-- Extracted data follows --

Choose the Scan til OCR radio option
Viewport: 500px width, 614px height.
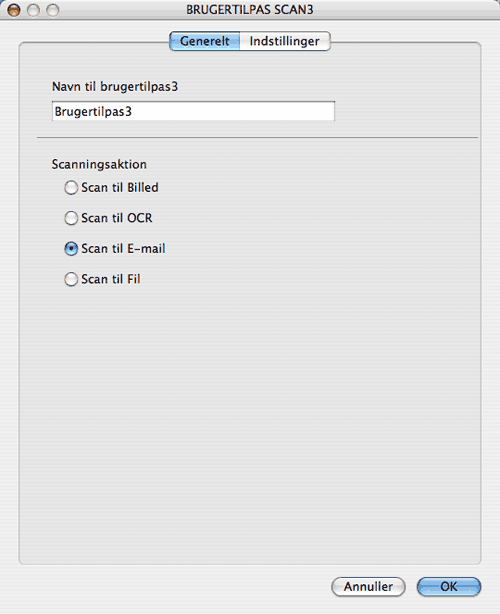click(71, 218)
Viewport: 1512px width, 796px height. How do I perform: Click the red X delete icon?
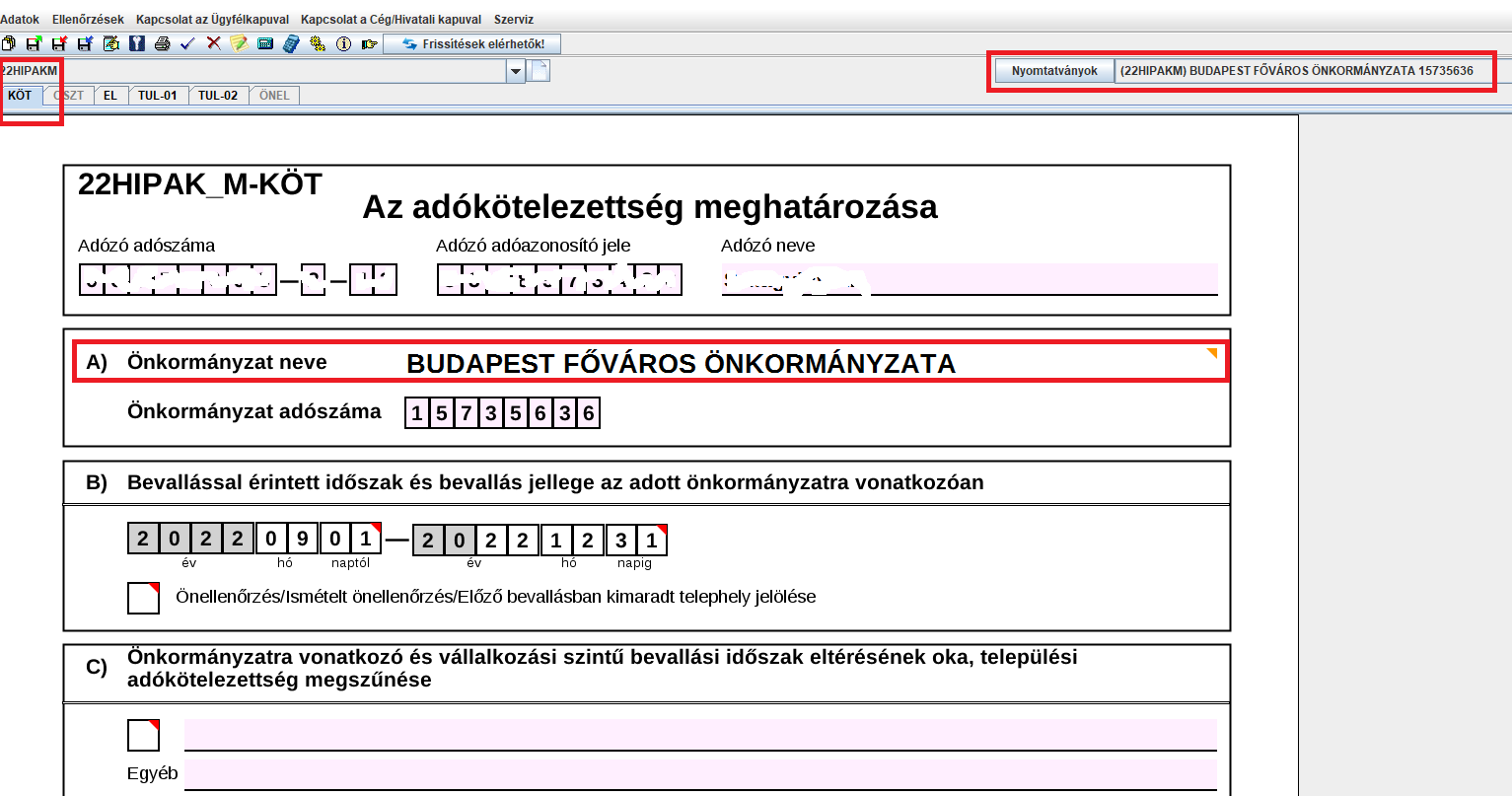(x=213, y=43)
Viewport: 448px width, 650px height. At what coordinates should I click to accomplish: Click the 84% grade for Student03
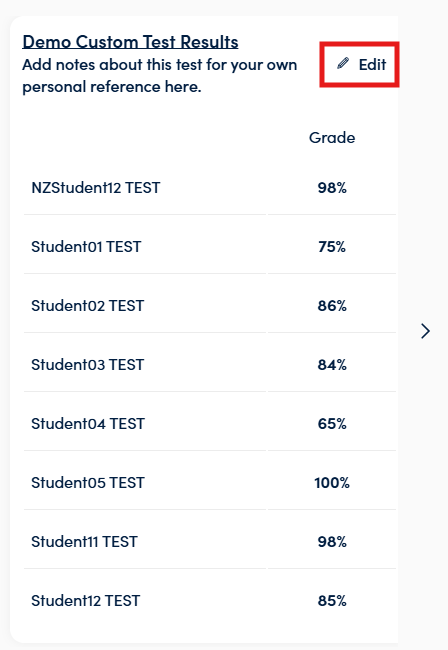point(332,365)
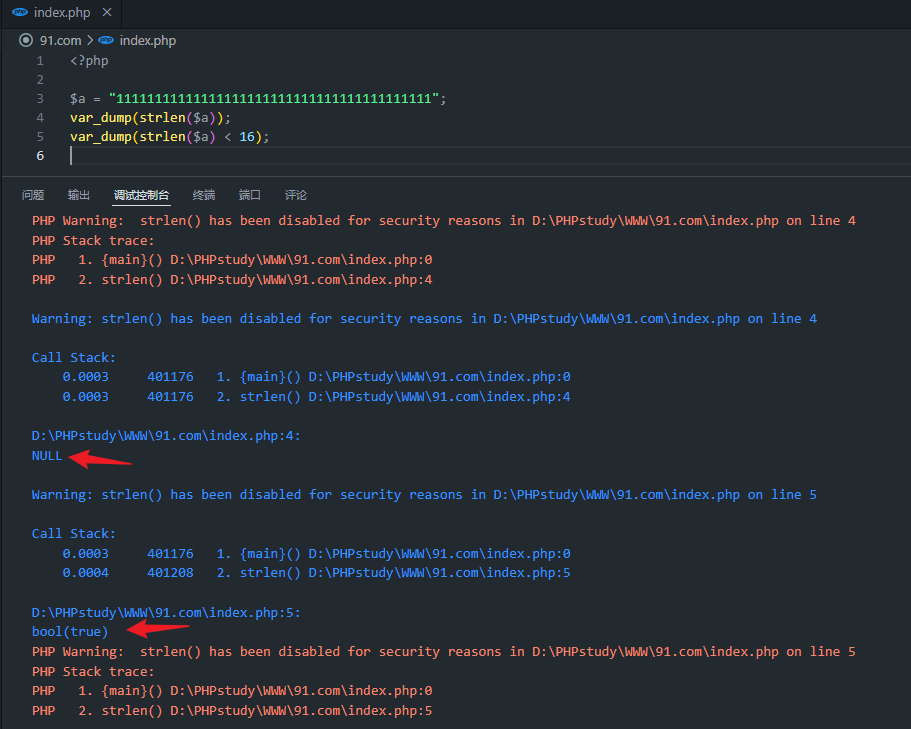Screen dimensions: 911x729
Task: Click the PHP icon on index.php tab
Action: coord(19,13)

-- Extracted data concluded --

When restating the records word for word, omit any picture they contain.

**Response for this exercise**
Choose the Scan til OCR radio option
Viewport: 500px width, 614px height.
click(71, 218)
Viewport: 1512px width, 796px height. How do I perform: Click the red X delete icon?
(x=213, y=43)
Viewport: 448px width, 650px height. At what coordinates should I click to accomplish: Click the 84% grade for Student03
point(332,365)
Screen dimensions: 911x729
Task: Click the PHP icon on index.php tab
Action: coord(19,13)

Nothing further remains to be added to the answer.